#### Data
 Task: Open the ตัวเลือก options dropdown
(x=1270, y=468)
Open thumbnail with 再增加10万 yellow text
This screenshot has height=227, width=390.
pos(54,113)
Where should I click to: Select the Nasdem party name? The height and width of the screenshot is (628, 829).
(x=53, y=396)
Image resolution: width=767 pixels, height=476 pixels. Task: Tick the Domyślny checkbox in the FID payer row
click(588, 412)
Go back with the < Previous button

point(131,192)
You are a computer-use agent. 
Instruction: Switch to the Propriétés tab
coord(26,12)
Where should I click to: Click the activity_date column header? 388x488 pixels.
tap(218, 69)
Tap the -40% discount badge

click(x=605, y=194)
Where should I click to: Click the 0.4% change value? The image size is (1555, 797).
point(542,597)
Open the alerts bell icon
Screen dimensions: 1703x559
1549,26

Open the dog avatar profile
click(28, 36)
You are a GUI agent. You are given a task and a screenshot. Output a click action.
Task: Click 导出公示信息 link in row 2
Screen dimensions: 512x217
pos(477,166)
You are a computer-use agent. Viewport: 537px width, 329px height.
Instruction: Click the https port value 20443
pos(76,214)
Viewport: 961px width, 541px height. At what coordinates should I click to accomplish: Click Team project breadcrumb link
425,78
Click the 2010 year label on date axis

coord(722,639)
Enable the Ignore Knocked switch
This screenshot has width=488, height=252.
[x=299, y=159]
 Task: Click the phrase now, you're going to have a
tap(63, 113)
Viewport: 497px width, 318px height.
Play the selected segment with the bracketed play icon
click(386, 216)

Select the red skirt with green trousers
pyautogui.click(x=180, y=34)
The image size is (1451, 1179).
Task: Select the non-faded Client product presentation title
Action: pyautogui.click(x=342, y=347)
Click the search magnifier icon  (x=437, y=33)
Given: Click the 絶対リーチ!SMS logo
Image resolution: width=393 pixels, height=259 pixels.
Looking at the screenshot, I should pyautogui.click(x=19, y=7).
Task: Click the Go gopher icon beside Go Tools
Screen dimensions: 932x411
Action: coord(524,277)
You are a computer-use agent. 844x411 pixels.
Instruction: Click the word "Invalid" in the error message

#### What is required
Which lines in the listing above include the string "computer"? Copy each of them.

#### Solution to the exercise
You are a computer-use agent. 
You are a computer-use agent. Viewport: 537px width, 329px height.
You are a computer-use agent. 844x411 pixels.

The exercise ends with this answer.